Subang Hadapi Pemotongan Dana Pusat Rp361 Miliar

KabarSunda.com- Pemerintah Kabupaten Subang harus menyusun strategi fiskal yang ketat untuk Tahun Anggaran 2026.

Hal ini menyusul adanya pemotongan besar-besaran terhadap Dana Transfer ke Daerah (TKD) dari Pemerintah Pusat, yang berdampak langsung pada Anggaran Pendapatan dan Belanja Daerah (APBD) Kabupaten Subang.

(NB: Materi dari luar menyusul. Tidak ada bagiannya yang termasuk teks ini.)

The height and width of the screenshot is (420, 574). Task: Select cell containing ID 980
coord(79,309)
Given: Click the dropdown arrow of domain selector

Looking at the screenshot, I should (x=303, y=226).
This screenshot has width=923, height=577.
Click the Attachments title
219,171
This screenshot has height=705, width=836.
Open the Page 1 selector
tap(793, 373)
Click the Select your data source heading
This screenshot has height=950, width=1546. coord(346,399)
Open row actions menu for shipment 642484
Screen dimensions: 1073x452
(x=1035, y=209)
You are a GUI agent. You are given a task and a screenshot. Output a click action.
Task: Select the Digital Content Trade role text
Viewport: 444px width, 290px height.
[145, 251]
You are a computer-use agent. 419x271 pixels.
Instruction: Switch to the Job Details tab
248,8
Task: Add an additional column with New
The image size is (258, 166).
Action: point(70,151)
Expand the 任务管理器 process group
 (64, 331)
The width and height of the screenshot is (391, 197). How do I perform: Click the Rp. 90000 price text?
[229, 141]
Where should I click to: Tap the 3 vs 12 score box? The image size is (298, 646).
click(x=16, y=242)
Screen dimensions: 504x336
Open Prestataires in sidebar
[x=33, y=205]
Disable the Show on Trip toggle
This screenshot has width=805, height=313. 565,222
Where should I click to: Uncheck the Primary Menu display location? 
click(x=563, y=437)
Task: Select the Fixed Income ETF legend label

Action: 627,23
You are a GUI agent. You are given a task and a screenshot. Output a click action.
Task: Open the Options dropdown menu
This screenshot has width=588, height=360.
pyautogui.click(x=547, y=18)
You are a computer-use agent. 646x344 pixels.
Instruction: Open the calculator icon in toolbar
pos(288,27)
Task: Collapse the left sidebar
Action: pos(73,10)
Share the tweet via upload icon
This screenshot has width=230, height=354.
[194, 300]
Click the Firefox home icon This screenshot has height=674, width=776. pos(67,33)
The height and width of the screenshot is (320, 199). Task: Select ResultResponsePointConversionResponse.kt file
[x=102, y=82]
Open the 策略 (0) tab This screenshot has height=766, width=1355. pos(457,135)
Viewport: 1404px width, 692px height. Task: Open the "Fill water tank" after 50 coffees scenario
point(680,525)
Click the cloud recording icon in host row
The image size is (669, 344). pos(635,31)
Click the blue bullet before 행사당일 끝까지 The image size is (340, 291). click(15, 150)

​Dalam Rapat Paripurna DPRD Subang pada Selasa, 18 November 2025, Wakil Bupati Subang, Agus Masykur Rosyadi, secara resmi menyampaikan Pendapat Akhir Bupati terkait penetapan APBD 2026. Ia mengungkapkan tantangan utama yang dihadapi daerah.

​“Ditetapkannya Anggaran Pendapatan dan Belanja Daerah Kabupaten 2026 harus disikapi dengan bijak, mengingat berkurangnya dana Transfer ke Daerah (TKD),” jelas Wakil Bupati di hadapan anggota dewan.

​Wakil Bupati Subang menyebutkan bahwa pengurangan dana tersebut, khususnya pada Dana Alokasi Umum (DAU) dan Dana Bagi Hasil (DBH), untuk Kabupaten Subang mengalami pemotongan signifikan sebesar Rp361 miliar.

​Menurutnya, situasi ini merupakan dampak dari kebijakan fiskal nasional yang juga dirasakan oleh daerah lain di Indonesia.

“Pengurangan dana transfer ini juga dirasakan oleh semua Pemerintah Daerah di seluruh Indonesia,” tambahnya.

​Meski demikian, Kang Akur menegaskan bahwa Pemkab telah mengambil langkah cepat untuk memastikan stabilitas program prioritas.

Strategi utama adalah melakukan efisiensi pada pos-pos belanja non-prioritas demi menjaga keberlangsungan pembangunan yang berfokus pada kesejahteraan masyarakat.